Task prompt. Swap every "Instruction" in the records below for "Command" and give the lines back with nothing else changed.

Provided records.
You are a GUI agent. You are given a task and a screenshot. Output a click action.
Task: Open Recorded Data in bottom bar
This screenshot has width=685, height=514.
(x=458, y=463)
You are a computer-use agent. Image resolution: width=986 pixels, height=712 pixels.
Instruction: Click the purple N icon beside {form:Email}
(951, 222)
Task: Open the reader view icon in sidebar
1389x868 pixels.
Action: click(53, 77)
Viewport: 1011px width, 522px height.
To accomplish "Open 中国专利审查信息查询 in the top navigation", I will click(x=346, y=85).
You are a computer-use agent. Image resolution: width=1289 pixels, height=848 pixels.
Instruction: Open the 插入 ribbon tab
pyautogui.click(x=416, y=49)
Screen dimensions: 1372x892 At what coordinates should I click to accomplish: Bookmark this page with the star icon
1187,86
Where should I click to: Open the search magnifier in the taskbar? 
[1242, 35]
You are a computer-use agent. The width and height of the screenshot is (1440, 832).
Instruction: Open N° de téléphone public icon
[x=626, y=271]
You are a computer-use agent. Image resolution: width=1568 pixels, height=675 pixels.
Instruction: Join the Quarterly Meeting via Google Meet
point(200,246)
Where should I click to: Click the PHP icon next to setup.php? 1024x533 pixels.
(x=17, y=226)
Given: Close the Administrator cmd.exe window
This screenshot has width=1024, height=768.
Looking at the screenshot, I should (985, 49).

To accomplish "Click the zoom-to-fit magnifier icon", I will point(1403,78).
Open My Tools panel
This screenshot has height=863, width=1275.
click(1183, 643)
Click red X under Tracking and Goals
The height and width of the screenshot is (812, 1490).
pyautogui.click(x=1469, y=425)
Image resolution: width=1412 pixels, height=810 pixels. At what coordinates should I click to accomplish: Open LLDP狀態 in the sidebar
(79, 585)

Expected output.
You are a GUI agent. You are given a task and a screenshot. Output a click action.
Task: Open Recorded Data in bottom bar
This screenshot has width=685, height=514.
(x=458, y=463)
You are a computer-use agent. Image resolution: width=986 pixels, height=712 pixels.
Command: Click the purple N icon beside {form:Email}
(951, 222)
Task: Open the reader view icon in sidebar
1389x868 pixels.
Action: click(53, 77)
Viewport: 1011px width, 522px height.
To accomplish "Open 中国专利审查信息查询 in the top navigation", I will click(x=346, y=85).
You are a computer-use agent. Image resolution: width=1289 pixels, height=848 pixels.
Command: Open the 插入 ribbon tab
pyautogui.click(x=416, y=49)
Screen dimensions: 1372x892 At what coordinates should I click to accomplish: Bookmark this page with the star icon
1187,86
Where should I click to: Open the search magnifier in the taskbar? 
[1242, 35]
You are a computer-use agent. The width and height of the screenshot is (1440, 832).
Command: Open N° de téléphone public icon
[x=626, y=271]
You are a computer-use agent. Image resolution: width=1568 pixels, height=675 pixels.
Command: Join the Quarterly Meeting via Google Meet
point(200,246)
Where should I click to: Click the PHP icon next to setup.php? 1024x533 pixels.
(x=17, y=226)
Given: Close the Administrator cmd.exe window
This screenshot has width=1024, height=768.
Looking at the screenshot, I should (985, 49).

To accomplish "Click the zoom-to-fit magnifier icon", I will point(1403,78).
Open My Tools panel
This screenshot has height=863, width=1275.
click(1183, 643)
Click red X under Tracking and Goals
The height and width of the screenshot is (812, 1490).
pyautogui.click(x=1469, y=425)
Image resolution: width=1412 pixels, height=810 pixels. At what coordinates should I click to accomplish: Open LLDP狀態 in the sidebar
(79, 585)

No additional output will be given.